Going through the entries below, count each line that holds "marker" and give only the total.

Saved data entries:
---

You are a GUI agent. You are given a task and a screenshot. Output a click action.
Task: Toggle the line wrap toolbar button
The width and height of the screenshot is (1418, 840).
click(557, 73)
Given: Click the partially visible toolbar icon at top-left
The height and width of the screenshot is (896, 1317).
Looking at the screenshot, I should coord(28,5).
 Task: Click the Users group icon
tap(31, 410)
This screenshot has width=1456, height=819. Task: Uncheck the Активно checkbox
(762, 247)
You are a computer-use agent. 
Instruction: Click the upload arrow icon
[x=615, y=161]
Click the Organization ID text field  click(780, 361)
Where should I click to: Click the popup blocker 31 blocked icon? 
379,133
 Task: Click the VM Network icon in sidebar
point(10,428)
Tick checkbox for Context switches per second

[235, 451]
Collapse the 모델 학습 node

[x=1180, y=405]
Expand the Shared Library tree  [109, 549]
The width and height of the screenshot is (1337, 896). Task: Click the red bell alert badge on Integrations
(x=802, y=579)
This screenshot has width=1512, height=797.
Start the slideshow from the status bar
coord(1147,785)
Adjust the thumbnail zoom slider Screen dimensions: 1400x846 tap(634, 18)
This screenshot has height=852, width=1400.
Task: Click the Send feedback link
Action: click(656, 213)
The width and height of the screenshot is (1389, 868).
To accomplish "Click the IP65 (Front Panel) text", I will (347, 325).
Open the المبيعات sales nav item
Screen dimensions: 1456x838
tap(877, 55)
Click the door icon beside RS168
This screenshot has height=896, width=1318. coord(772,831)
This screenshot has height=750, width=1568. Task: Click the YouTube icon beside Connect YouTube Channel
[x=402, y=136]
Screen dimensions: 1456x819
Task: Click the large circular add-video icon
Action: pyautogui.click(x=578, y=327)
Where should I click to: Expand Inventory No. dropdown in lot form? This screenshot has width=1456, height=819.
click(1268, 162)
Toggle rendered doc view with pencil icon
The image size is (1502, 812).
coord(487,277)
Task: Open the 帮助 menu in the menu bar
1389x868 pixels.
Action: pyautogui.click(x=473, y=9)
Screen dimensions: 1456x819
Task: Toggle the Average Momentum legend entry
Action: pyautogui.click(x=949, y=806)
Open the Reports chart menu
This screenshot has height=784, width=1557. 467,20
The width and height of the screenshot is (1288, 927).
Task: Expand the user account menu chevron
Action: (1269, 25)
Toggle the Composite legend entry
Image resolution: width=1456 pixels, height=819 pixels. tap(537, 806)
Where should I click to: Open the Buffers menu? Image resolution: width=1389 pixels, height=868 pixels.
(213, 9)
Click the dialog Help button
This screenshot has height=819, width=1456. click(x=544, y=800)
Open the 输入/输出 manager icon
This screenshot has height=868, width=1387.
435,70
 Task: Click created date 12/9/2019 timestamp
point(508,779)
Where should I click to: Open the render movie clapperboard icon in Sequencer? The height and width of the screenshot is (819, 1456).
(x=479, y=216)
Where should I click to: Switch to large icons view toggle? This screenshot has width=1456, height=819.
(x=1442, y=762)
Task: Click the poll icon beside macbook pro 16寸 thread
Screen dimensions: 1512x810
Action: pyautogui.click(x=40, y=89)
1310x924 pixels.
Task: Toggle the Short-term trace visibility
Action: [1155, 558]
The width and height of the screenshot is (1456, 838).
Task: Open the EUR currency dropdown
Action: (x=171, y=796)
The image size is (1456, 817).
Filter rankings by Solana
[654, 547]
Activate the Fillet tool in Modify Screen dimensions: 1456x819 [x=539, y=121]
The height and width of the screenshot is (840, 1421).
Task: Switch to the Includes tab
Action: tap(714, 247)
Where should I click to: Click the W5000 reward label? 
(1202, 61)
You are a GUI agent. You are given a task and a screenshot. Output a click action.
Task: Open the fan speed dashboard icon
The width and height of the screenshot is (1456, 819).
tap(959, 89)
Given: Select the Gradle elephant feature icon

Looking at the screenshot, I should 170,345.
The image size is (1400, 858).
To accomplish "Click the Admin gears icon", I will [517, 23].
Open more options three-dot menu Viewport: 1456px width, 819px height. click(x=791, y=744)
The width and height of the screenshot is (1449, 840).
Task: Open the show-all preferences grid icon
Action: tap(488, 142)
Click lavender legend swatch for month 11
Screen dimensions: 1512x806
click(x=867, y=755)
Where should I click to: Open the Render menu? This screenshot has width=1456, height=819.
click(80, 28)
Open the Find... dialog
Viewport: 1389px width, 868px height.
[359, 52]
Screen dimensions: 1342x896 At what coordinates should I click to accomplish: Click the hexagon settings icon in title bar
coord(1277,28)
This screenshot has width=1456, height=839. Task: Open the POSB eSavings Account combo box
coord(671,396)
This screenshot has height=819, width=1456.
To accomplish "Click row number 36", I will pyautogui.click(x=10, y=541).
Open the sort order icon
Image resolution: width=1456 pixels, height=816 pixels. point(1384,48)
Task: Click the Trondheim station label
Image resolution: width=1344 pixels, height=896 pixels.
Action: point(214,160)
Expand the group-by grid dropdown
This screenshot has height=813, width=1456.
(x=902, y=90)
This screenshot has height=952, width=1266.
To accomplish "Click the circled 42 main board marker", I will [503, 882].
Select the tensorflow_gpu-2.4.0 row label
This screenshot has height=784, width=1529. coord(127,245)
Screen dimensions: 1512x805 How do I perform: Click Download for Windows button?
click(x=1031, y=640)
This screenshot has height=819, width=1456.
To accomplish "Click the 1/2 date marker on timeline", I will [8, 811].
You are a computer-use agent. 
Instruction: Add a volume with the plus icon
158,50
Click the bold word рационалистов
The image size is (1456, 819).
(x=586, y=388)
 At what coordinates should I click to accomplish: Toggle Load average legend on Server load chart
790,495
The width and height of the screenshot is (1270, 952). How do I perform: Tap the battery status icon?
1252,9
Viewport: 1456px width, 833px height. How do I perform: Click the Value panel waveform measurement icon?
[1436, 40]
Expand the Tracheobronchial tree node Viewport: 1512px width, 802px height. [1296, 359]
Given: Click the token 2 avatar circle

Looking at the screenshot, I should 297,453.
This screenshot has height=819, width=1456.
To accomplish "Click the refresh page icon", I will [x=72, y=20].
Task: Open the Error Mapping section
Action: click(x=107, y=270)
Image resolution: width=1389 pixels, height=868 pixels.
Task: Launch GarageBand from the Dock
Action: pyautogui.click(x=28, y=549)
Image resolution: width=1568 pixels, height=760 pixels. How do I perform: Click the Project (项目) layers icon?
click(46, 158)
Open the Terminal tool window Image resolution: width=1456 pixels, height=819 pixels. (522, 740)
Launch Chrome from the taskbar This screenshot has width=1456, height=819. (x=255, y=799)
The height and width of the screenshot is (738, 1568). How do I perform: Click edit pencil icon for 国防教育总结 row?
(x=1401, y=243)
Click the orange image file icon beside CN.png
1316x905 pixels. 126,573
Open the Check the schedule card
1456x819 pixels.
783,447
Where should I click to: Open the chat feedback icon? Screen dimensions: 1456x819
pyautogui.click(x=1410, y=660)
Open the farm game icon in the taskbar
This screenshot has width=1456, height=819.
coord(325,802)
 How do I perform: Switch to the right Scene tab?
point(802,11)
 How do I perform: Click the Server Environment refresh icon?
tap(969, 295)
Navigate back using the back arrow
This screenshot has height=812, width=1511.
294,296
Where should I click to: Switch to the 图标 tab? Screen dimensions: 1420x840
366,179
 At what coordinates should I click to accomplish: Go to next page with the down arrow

---

### SOLUTION FOR THIS EXERCISE
2